Лукашин протестующие поднял руку.
– Нет, ты погоди, послушай. Залезь хоть на минутку в мою шкуру. Приедешь в колхоз – дети голодные, бабы высохли от недоедания да от тяжести. А ты выгребаешь дочиста. Фронт требует. У ней ни черта ни и избе, ни на себе, а ты ей про военный заем… Давай, давай!.. Один раз вот агитирую так. А какая-то баба сбоку шепчет другой. Вишь, говорит, шейку наел. Наши мужики, говорит, кровь проливают, а этот всю войну языком воевать будет. Каково? А что ты сделаешь? Арестуешь? Оправдываться станешь: не зря, мол, хлеб ем! Да я перед этой бабой, если хочешь знать, на колени готов стать. Я бы ей при жизни памятник поставил. Ну-ка!
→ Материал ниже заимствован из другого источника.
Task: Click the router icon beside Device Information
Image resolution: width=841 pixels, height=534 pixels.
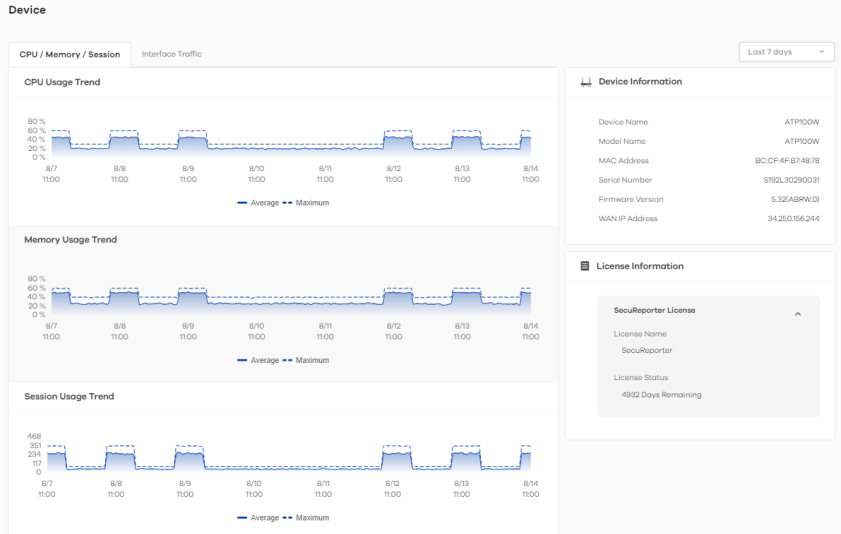Action: (586, 82)
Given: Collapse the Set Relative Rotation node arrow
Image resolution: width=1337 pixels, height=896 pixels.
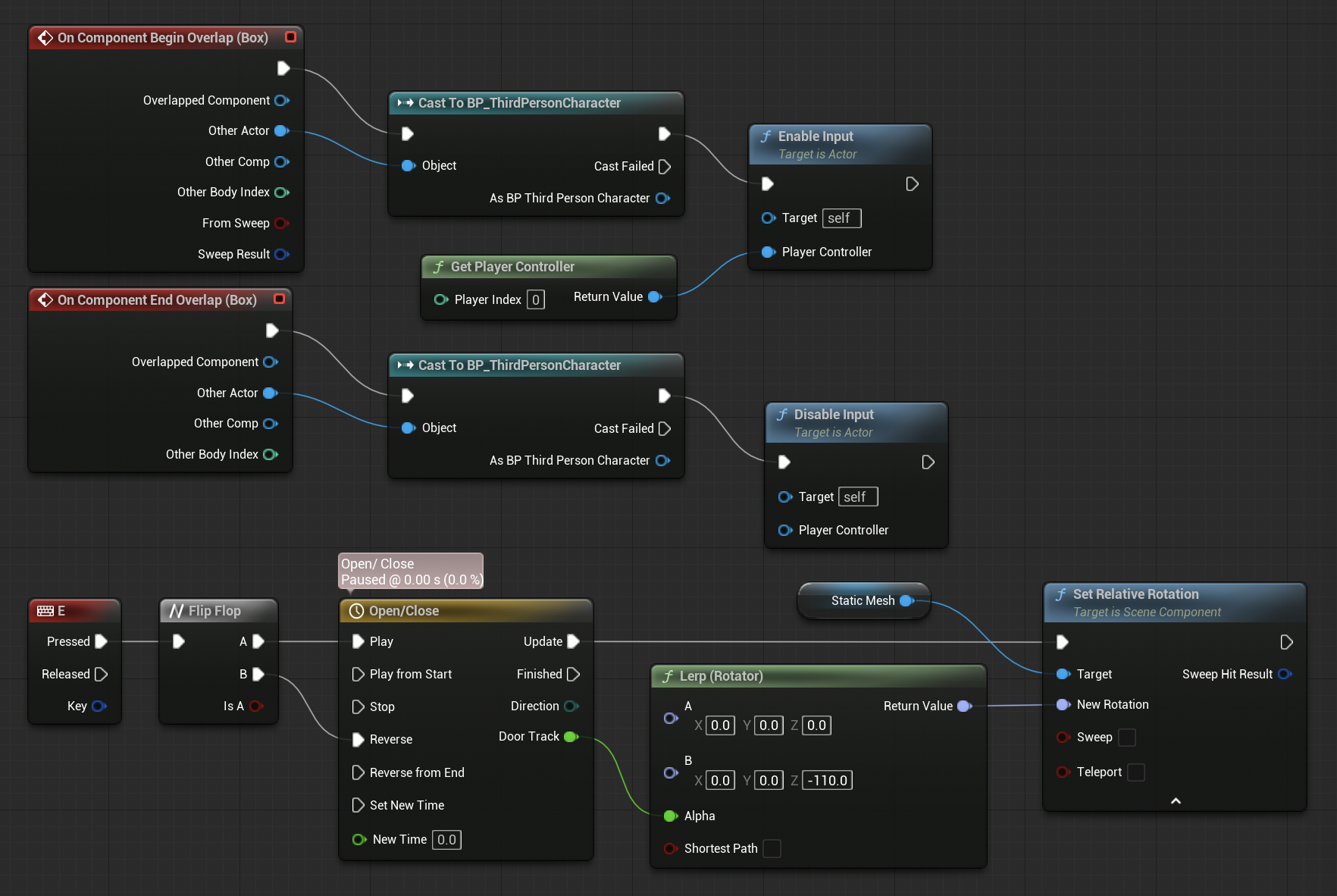Looking at the screenshot, I should 1176,800.
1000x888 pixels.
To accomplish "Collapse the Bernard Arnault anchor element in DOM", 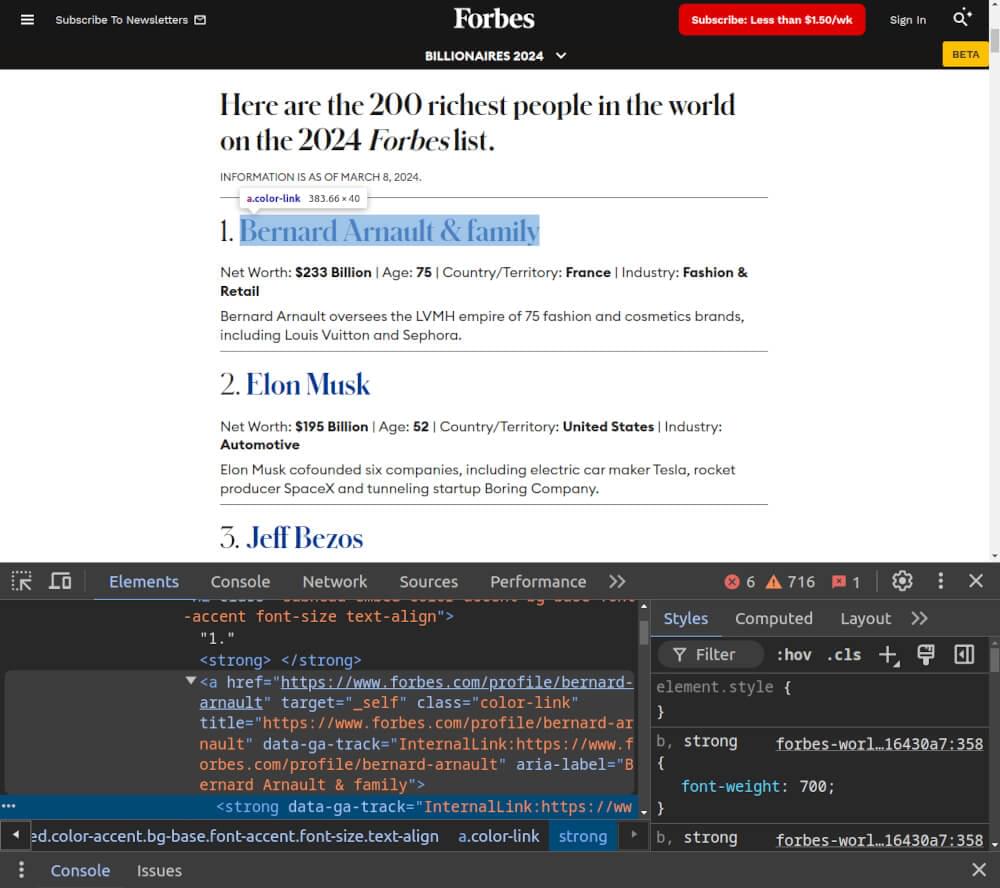I will point(191,682).
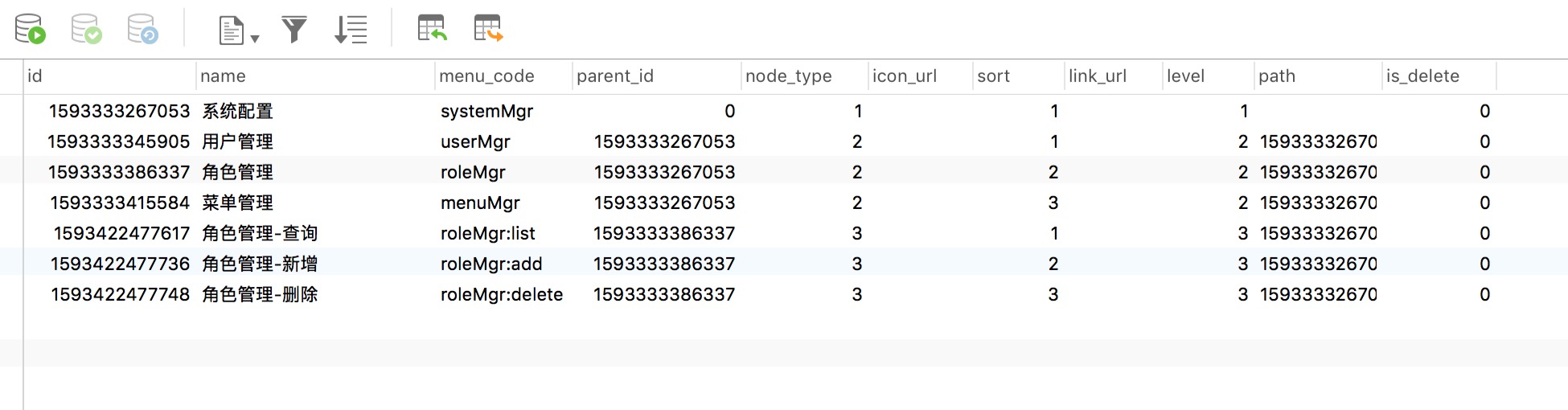Select the userMgr menu_code cell

coord(475,141)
Сколько человек в Пекашине на войну взято? Человек шестьдесят. А поля засеяны? Сеноуборка к концу? Да ведь это понимаешь что? Ну как если бы бабы заново шестьдесят мужиков родили… Ты вот на фронте оборону строил, а мы тут знаешь что делали? Людей ковали! Да, да! Председателей колхозов нет, бригадиров нет. А районом управлять надо? Понимаешь – все заново! Я иной раз задумаюсь, как это наша баба из пристяжной коренником стала? Помнишь, у Ленина: каждая хозяйка должна управлять государством…
– Кухарка, – поправил Лукашин.
– Ну кухарка. Так в этом все дело. Слова-то эти я запомнил давно, а вот понял их как следует только теперь. Бывало, как под начало бабе попадешь, нос воротишь. А представляешь, что бы сейчас было, если бы мы эту самую бабу двадцать лет в коренники не готовили? Вот чего, между прочим, не взял в расчет этот полоумный Гитлер.
Наступило молчание.
Новожилов тяжело, с высвистом дыша, вытирал платком градом выступивший на лбу пот. Лукашин сидел не двигаясь, упрямо стиснув зубы. Ни тот, ни другой не мог заговорить первым.
Звонок телефона все поставил на свое место. К Новожилову тотчас вернулась обычная уверенность, и, берясь за трубку, он сказал Лукашину уже твердо и по-хозяйски:
– Ну вот что. Погорячились – и хватит. А теперь иди, занимайся своим делом. И, пожалуйста, впредь не козыряй своим патриотизмом.
…Он смутно помнил, как вышел из райкома, шагал по лесной дороге… Оглянулся – кругом толстые, незнакомые сосны. Где он, куда забрел? Нет, возвращаться не стоит. Должна же куда-то вывести эта глухая, затравеневшая тропинка. Вскоре впереди замелькали просветы, потянуло свежестью. Он вышел на вырубку, ощетинившуюся молодым сосняком.
Возле штабеля старого леса он сел и снова задумался.
Да, пора во всем разобраться. Так больше нельзя. И эта неврастеническая выходка в райкоме, и эти постоянные укоры совести – будто ты виноват перед всеми бабами, перед детишками. И откуда это? Почему? Разве он бездельничает? Ношу не по себе несет? Да, да, в этом все дело. Слишком уж легко ему живется… – Признайся честно, сколько раз ты был голоден за последние недели? Ни разу. Тебя щадят, за тобой ухаживают. В одном колхозе – хлеб, в другом масло, в райцентр приедешь – чай, сахар. А эти бабы, которых ты агитируешь? Многие ли из них хоть раз наелись досыта за все лето? А дети? У кого из них побывал кусок сахару во рту? Нет, коммунист тот, кто может сказать: я умирал столько, сколько и вы, и даже больше; мое брюхо кричало от голода так же, как ваше; вы ходили босые, оборванные – и я. Всю чашу горя и страданий испил я с вами – во всем и до конца!